A New York Times analysis with startup Oumi finds Google’s Gemini-powered AI Overviews answers SimpleQA benchmark questions correctly about 90% of the time, meaning roughly 1 in 10 responses are incorrect — which could scale to tens of millions of wrong answers daily across Google searches. Oumi ran SimpleQA against different Gemini versions, seeing accuracy rise from 85% with Gemini 2.5 to 91% after Gemini 3, but highlighted concrete factual errors and misattributed sources. Google disputes the test’s validity, saying SimpleQA contains errors and that it uses its own vetted SimpleQA Verified set and multiple models (Gemini Flash vs. Pro) to balance speed and accuracy. The report underscores challenges in benchmarking, grounding, and deploying large language models at web scale.

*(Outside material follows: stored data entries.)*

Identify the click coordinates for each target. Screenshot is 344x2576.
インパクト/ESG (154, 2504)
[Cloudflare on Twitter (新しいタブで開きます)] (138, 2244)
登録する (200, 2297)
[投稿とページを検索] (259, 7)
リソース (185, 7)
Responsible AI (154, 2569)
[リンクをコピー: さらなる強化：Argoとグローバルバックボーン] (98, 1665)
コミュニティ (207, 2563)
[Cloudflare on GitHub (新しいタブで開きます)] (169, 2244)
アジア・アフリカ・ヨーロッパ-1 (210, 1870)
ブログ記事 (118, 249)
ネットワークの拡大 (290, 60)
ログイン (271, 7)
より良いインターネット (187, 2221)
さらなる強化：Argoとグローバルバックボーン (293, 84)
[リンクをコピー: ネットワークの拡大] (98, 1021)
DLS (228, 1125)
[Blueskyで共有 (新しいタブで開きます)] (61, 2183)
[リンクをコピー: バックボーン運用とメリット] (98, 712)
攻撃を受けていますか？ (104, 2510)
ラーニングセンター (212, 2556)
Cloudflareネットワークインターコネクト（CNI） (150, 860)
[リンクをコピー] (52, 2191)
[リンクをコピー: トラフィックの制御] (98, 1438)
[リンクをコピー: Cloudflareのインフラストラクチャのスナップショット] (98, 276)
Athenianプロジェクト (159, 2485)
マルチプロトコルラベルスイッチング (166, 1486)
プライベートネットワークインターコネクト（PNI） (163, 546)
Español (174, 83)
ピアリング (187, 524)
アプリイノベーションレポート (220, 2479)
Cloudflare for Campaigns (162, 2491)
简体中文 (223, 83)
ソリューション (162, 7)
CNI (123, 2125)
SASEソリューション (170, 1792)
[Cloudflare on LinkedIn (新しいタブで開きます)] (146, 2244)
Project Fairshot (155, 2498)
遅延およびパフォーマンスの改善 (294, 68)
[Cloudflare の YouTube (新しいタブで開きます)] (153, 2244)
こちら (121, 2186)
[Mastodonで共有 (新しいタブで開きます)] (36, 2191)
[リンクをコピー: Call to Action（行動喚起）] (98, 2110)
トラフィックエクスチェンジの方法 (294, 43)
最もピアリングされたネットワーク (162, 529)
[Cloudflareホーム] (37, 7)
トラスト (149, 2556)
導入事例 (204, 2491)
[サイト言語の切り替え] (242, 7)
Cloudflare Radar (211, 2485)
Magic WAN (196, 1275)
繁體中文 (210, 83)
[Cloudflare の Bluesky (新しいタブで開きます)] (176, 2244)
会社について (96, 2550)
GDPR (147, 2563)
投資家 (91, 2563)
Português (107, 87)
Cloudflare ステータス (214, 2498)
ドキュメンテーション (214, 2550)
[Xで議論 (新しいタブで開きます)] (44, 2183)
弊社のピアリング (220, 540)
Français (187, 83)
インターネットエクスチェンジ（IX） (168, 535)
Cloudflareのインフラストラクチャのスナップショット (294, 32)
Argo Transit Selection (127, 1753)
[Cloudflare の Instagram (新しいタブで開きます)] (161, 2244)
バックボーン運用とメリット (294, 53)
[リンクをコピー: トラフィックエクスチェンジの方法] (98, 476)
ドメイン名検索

The New York Times, working with AI startup Oumi, tested Google’s Gemini-powered AI Overviews using the SimpleQA benchmark and found the feature answered about 91% of questions correctly, meaning roughly 1 in 10 responses are incorrect. Oumi ran the benchmark across Gemini updates (85% on Gemini 2.5, 91% after Gemini 3), and extrapolated that AI Overviews could be producing tens of millions of wrong answers daily given search volume. Google disputes the methodology, saying SimpleQA contains errors and that it prefers more vetted tests like SimpleQA Verified; it also notes AI Overviews uses different internal models (Gemini Flash vs. Pro) for speed. The story matters because search-integrated generative AI can amplify factual errors at massive scale, highlighting evaluation challenges and trade-offs between latency, cost, and accuracy.